I have my h_party with its BK being party_id, sourced from our golden source (let’s call that source GS) table Party, column PartyId.
Now, I need to load external credit ratings coming from another source (ECR), that are tied to a LEI_code (the globally known Legal Entity Identifier). This LEI_code is stored in a different GS table named PartyExternal, with a composite BK of PartyId+ExternalIdType, with attribute ExternalIdValue.
One of those ExternalIdTypes is LEI, so that ExternalIdValue is how I can link my external credit ratings to a Party.
Now, this PartyExternal table contains all sorts of Types, some of them being BIC, CoC, VAT, but also Driver’s License Numbers, Passport Numbers and Identity Card Numbers. All of which are very PII sensitive and should be masked.
How should I model this table?
Can I just take the LEI codes (both from GS and ECR), load them into h_party and create a same-as-link? I won’t be able to recreate the source because I’m not loading all the data. And what if at a later stage I decide to load an additional ExternalIdType for which the ExternalIdValue can clash with an existing party_id?
Create a h_lei with a link to h_party? Will I then have to create new hubs for every additional ExternalIdType?
Create h_party_external with composite BK of party_external_id + party_external_type? When sourcing this from the ECR table, I would have to hardcode the value ‘LEI’ into party_external_type because I only get the LEI_code (which implies the party_external_type is ‘LEI’). If I decide to load all ExternalIdTypes, I will have to mask the ones that are PII sensitive. Can you even mask only certain values, based on a condition, in one particular column?
Create a mas_party with ExternalIdType as a DCK. Perhaps make two, one with PII data where I can more easily mask ExternalIdValue and one where no masking is needed (meaning I’d have to filter on ExternalIdType in staging). But then I’d still need to know what to do with the ECR table?
These are some possible solutions I can think of… any help is greatly appreciated!
edit: something to keep in mind: we’re going to implement BK treatment because the party_id should always have 12 characters with leading zeroes (a legacy source delivered them without leading zeroes).
But you have PII with non-PII identifiers… somewhere the ids must be split before ingest.
Imagine if you’re building a source system and decide to use PII ids as PKs… that means the DB’s integrity is based on PII … = disaster when Article 17 is exercised.
What this means is that these ids should never be loaded to hub tables; they’re locked away in PII sats.
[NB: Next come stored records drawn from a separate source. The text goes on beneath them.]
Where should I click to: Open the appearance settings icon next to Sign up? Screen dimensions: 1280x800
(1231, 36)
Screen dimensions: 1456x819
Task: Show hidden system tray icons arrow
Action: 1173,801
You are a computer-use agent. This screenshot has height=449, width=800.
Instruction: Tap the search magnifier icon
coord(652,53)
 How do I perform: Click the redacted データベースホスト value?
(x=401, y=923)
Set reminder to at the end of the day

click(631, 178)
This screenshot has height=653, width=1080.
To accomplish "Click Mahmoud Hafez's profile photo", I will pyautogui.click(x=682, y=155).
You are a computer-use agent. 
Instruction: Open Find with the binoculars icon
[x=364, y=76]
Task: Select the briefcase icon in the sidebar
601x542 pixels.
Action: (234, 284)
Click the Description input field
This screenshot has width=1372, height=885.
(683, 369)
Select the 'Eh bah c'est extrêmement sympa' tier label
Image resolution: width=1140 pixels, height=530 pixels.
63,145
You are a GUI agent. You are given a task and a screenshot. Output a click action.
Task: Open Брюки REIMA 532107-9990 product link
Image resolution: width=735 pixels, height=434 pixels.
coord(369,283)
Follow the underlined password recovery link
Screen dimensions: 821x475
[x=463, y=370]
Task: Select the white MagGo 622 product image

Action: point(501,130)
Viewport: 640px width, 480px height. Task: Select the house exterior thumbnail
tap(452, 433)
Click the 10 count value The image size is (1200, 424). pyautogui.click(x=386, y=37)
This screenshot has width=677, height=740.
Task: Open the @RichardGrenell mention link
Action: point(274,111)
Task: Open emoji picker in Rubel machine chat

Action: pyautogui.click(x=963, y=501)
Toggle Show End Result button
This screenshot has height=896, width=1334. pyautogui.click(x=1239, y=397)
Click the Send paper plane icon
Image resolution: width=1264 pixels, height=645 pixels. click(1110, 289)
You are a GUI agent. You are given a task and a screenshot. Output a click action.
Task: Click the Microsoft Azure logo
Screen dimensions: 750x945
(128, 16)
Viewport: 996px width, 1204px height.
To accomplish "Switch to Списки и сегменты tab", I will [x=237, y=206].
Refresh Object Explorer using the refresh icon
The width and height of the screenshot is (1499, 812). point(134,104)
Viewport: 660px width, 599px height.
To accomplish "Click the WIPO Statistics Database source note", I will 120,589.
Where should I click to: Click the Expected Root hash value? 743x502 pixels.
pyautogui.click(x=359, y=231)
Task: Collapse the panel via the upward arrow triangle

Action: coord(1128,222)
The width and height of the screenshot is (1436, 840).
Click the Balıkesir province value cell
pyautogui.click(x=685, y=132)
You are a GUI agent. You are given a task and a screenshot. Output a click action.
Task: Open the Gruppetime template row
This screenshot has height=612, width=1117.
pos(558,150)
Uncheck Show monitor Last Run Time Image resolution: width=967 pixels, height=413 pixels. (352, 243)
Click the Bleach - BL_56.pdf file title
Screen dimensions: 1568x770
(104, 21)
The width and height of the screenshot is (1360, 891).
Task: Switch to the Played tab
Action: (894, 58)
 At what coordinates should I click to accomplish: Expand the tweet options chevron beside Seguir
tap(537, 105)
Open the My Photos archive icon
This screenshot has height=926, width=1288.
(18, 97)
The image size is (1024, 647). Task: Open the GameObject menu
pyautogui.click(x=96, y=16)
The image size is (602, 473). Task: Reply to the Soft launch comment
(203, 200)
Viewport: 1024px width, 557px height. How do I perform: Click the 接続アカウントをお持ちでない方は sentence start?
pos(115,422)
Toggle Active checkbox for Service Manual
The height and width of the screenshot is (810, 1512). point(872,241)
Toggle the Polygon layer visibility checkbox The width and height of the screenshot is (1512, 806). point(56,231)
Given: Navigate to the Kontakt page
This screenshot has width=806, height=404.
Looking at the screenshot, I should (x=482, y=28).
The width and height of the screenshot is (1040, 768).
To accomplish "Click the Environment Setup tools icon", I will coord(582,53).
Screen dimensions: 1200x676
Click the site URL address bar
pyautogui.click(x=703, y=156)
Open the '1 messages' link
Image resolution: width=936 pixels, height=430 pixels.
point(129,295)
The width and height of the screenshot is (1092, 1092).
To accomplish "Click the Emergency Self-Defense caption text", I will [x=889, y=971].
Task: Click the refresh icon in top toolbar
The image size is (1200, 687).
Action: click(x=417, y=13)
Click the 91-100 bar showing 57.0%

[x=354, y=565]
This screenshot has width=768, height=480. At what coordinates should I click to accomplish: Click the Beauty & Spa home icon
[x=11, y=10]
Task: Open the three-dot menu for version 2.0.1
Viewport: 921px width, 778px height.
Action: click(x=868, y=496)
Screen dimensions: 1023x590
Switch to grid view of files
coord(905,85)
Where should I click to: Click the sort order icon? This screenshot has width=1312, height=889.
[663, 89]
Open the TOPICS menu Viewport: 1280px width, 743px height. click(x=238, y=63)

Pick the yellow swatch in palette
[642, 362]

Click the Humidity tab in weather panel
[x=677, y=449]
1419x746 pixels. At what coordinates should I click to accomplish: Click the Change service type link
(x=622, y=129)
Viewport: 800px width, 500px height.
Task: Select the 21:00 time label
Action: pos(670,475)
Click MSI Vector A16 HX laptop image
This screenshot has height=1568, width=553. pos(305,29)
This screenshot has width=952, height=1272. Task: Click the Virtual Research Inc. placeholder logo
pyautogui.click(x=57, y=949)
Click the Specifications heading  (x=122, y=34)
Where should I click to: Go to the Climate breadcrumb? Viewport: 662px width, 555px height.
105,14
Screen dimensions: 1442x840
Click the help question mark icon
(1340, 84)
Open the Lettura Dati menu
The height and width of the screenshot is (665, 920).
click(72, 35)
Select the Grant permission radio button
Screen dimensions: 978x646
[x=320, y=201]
Source should split for you unless unfeasible to do so. Regardless of PII or not PII the splitting must happen before entering DV. Because if you allow this entanglement to be managed by building more tables in your DV model it means you have more and more tech. debt handled by SQL joins.
Your party_type could be a dependent-child key in a satellite… hub_party would be all parties because by definition they are the party — external or not they’re still parties.
I’ll do some analysis on Monday, there are dozens of different party types and I think there will be quite some collisions, not just between the external types but also between the external types and my ‘main’ party id. Besides, I’m doing LPAD(id,12,‘0’) BK treatment that I prefer to do on the column-level, not on the column-mapping-level.
Haven’t tried the stencil yet, but will give it a go, thanks! Just tried importing it into diagrams.net and noticed some of the shape texts were aligned to the left too much, making them overlap with the shape image. But I think I can make it work.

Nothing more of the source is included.